** START READING PASSAGE **
Recipe: Persimmon date-walnut tea bread uses super-ripe fruit

This tea bread uses about four very ripe persimmons, of either variety.

This tea bread uses about four very ripe persimmons, of either variety. Debbie Arrington

Date-walnut tea bread is a California-grown favorite representing both ends of the state. Our dates come from Indio; walnuts represent Sacramento Valley.

Persimmons – super-ripe like sacks of jelly – give date-nut tea bread a seasonal twist and fruity moistness. Plus the bright orange fruit adds some extra antioxidants, another bonus.

After harvesting a prolific Fuyu persimmon crop that’s finally at that jelly-soft stage, I appreciate recipes that use several fruit. (We can eat only so many cookies.) This tea bread recipe takes about four persimmons per large loaf.

Super-ripe Hachiya persimmons (the pointy kind) also can be used in this recipe.

Persimmon date-walnut tea bread

Makes 1 large loaf

Ingredients:

1 cup ripe persimmon pulp, mashed

1 teaspoon baking soda

½ cup (1 stick) butter or margarine, at room temperature

1 cup sugar

2 eggs

2 tablespoons cognac or brandy (optional)
** END READING PASSAGE **
** START DATA ENTRIES **
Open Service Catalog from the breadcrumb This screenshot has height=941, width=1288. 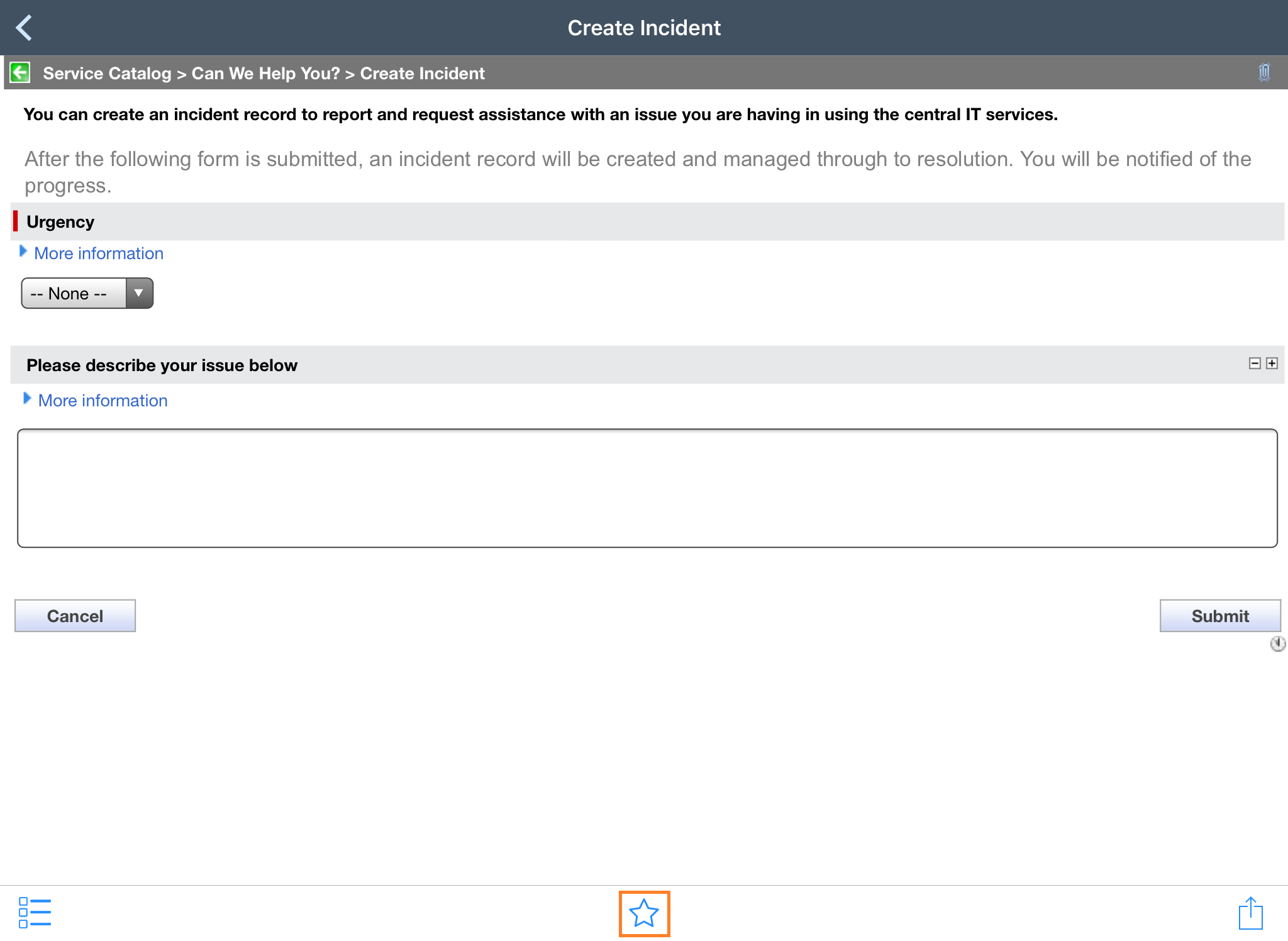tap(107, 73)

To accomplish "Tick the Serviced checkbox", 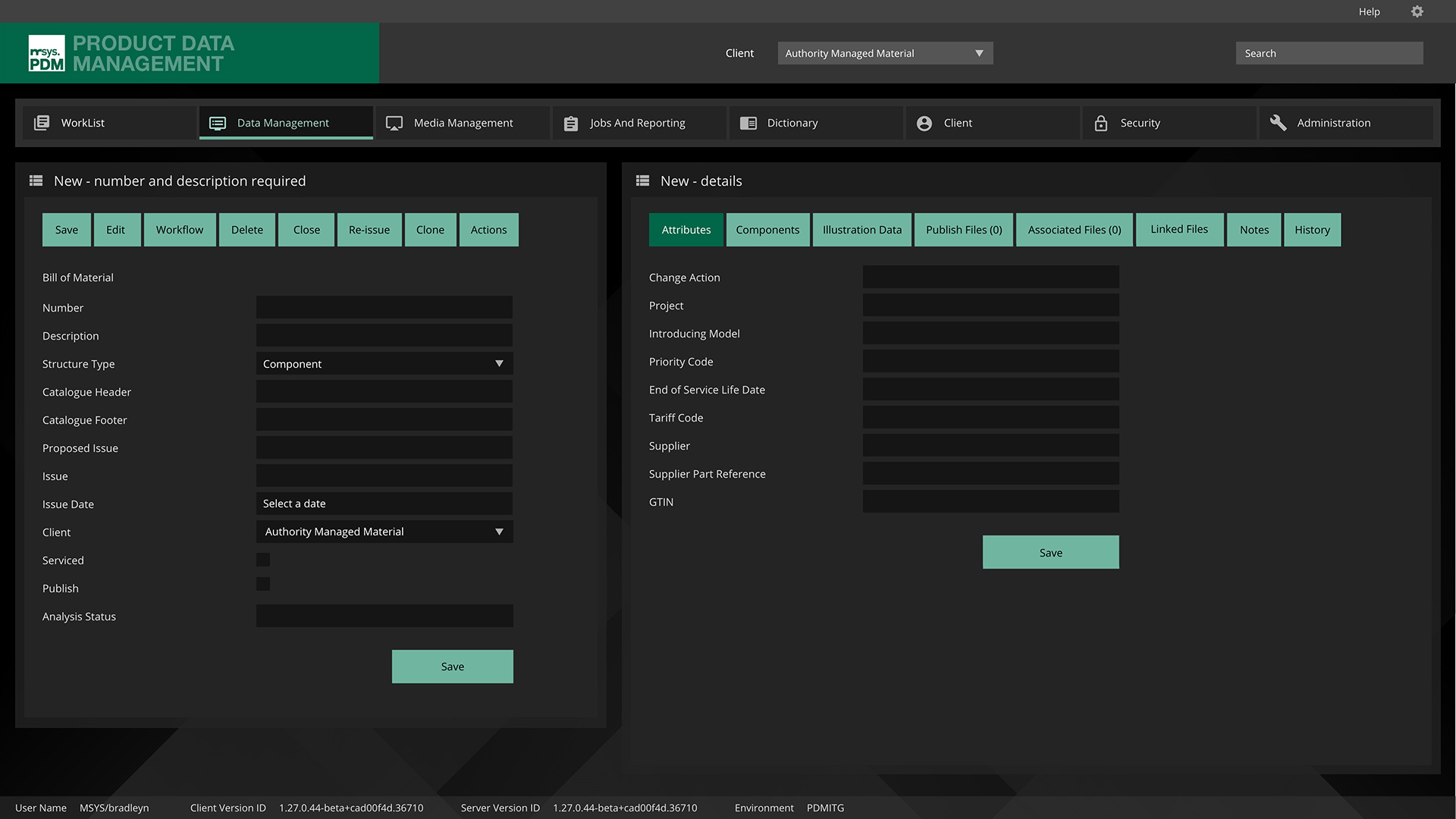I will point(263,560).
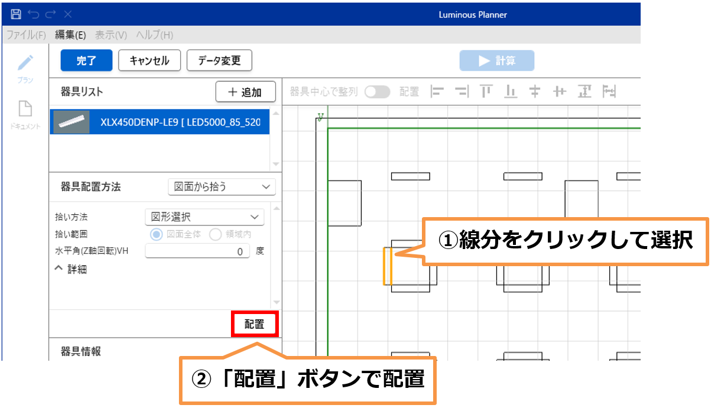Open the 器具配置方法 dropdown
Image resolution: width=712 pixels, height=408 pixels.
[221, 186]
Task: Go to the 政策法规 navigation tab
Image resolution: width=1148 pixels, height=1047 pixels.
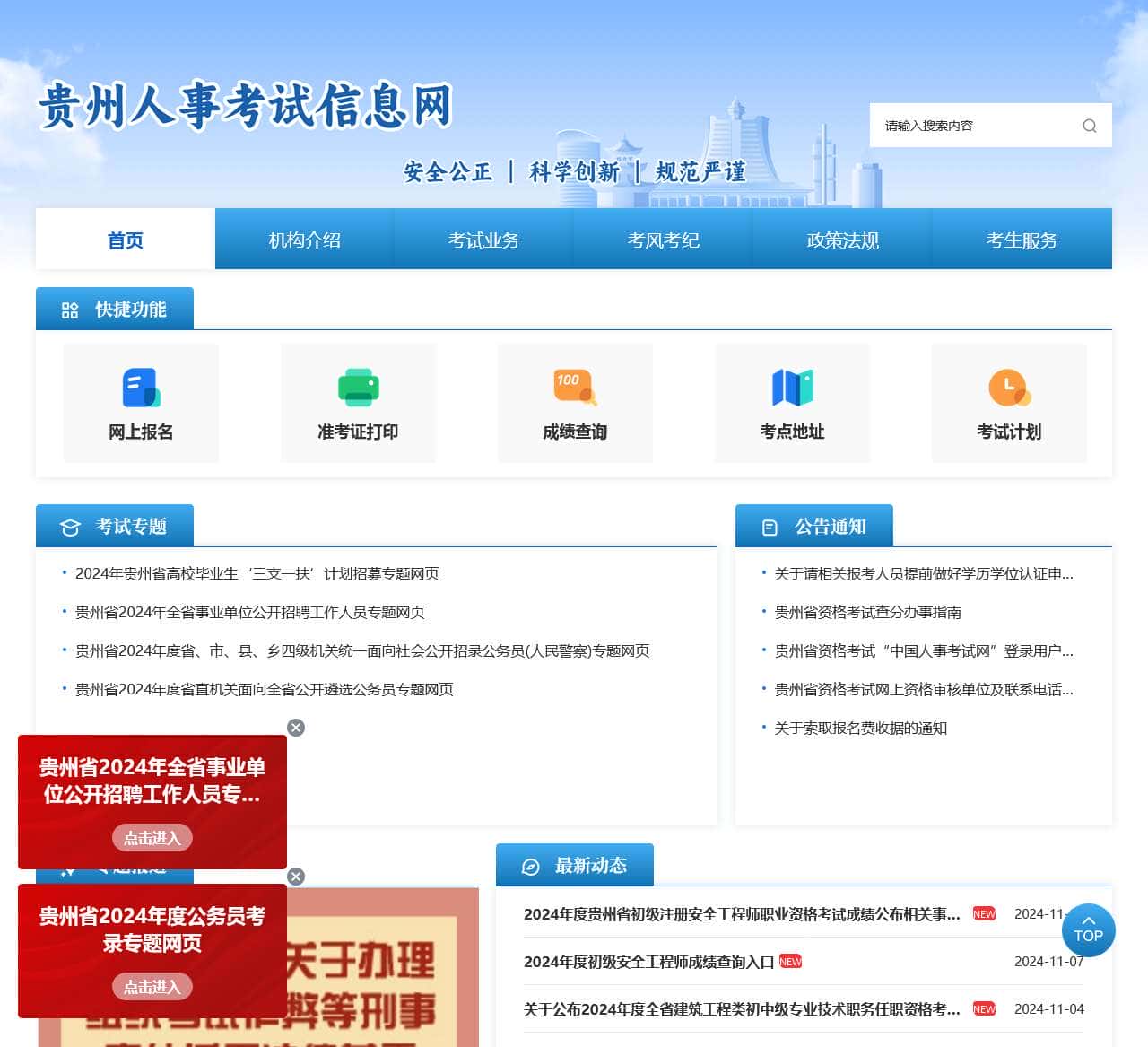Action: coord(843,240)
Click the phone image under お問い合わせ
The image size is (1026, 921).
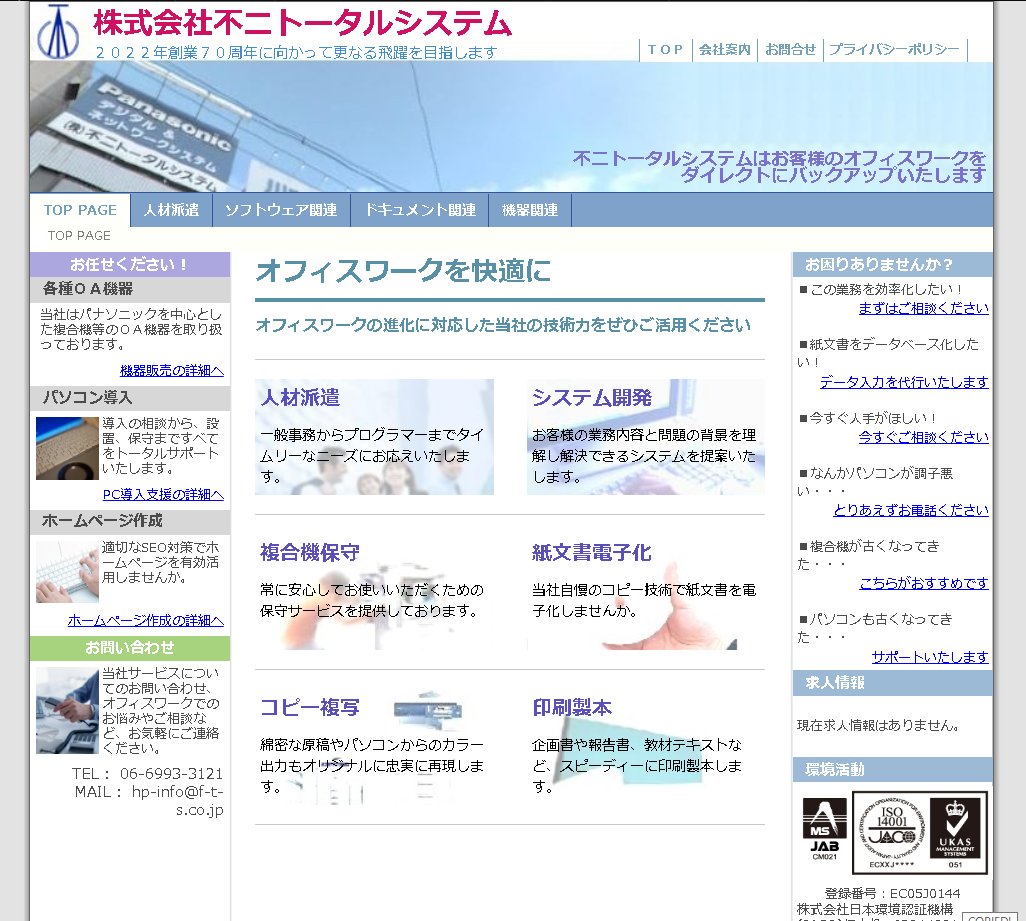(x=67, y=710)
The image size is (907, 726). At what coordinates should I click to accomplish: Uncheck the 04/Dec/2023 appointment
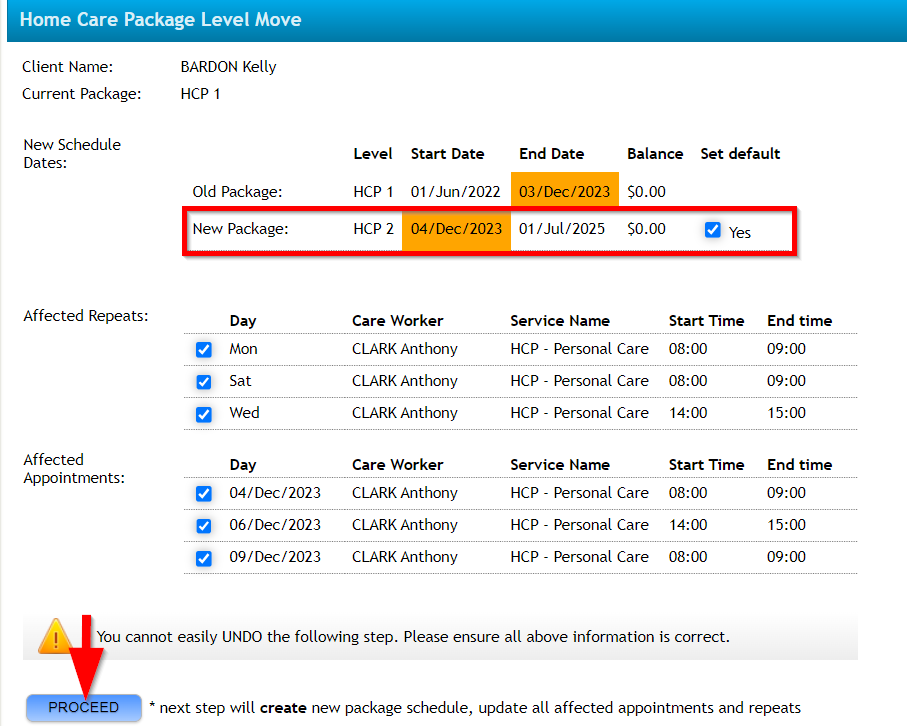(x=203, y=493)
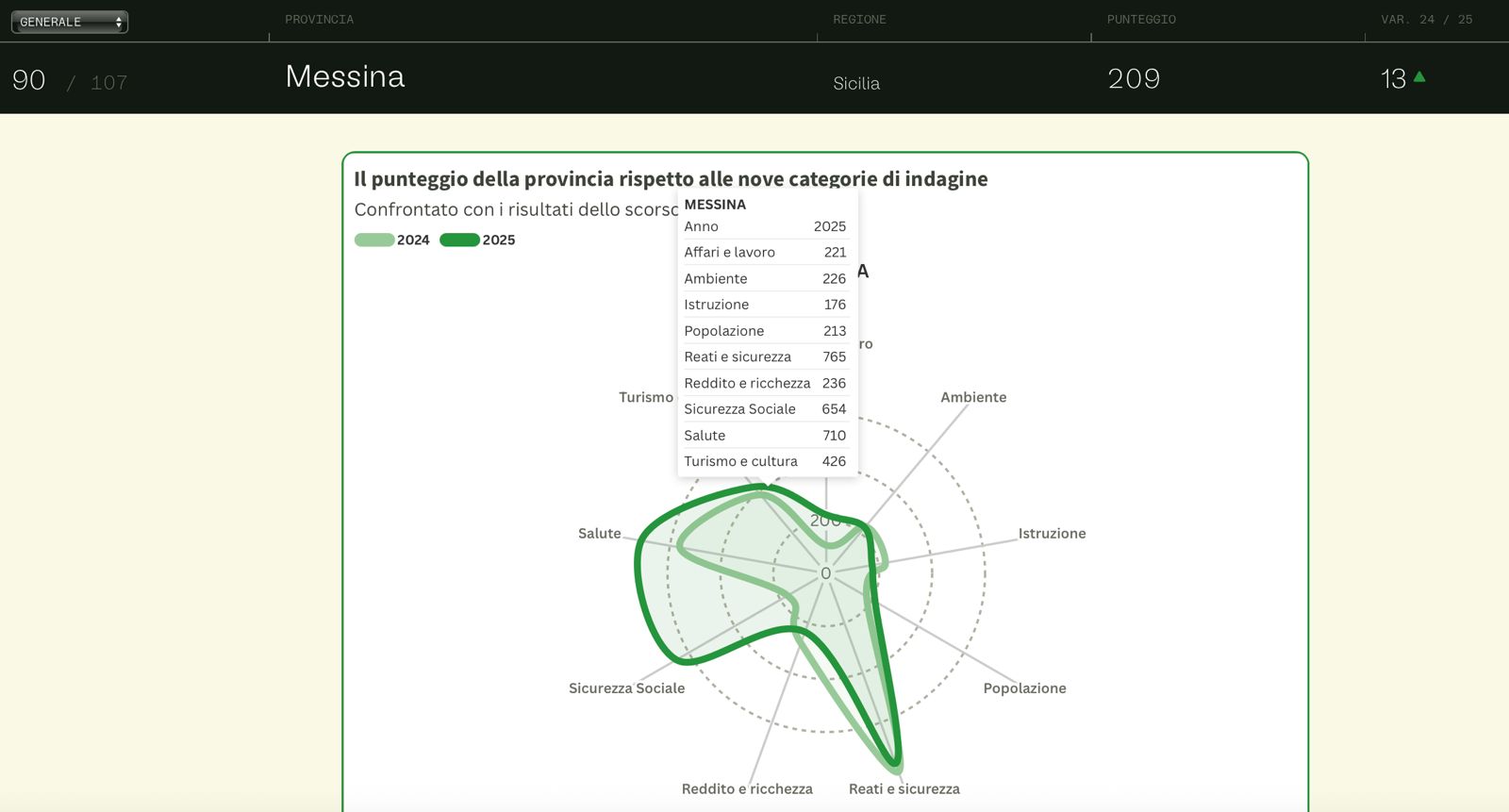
** END DATA ENTRIES **
WORK TO COMPLETE:
#1 In the persimmon tea bread recipe, rewrite the passage between "Persimmons – super-ripe" and "in this recipe.", inclusive, changing "cookies" to "pies".
#2 Pick up the persimmon tea bread recipe after its final line and keep writing.

ANSWERS TO THE PROBLEMS:
#1
Persimmons – super-ripe like sacks of jelly – give date-nut tea bread a seasonal twist and fruity moistness. Plus the bright orange fruit adds some extra antioxidants, another bonus.

After harvesting a prolific Fuyu persimmon crop that’s finally at that jelly-soft stage, I appreciate recipes that use several fruit. (We can eat only so many pies.) This tea bread recipe takes about four persimmons per large loaf.

Super-ripe Hachiya persimmons (the pointy kind) also can be used in this recipe.

#2
2 cups all-purpose flour

1 teaspoon baking powder

½ teaspoon salt

1 teaspoon cinnamon

½ teaspoon ground cloves

¼ teaspoon ground mace

1 cup dates, pitted and chopped

1 cup walnuts, chopped

Instructions:

Prepare a 9-by-5-by-3-inch baking pan; lightly grease and line with parchment paper, if desired. Set aside.

Loaf of tea bread in pan
Let the bread cool in the pan for 10 minutes.

Preheat the oven to 350 degrees F.

In a small bowl, stir together mashed persimmon pulp and baking soda. Set aside.

In a large bowl, cream together butter and sugar until well blended. With an electric mixer on low speed, add eggs, one at a time.

Add persimmon pulp to butter-sugar mixture; blend until smooth. Stir in cognac, if desired.

In another bowl, sift together flour, baking powder, salt, cinnamon, cloves and mace. Add flour mixture by thirds to persimmon mixture, stirring after each addition. Fold in chopped dates and walnuts.

Transfer batter into the prepared pan and smooth to even. Bake in a 350-degree oven for about 80 minutes, until golden brown and a toothpick inserted near the center comes out clean. Check for doneness after 70 minutes.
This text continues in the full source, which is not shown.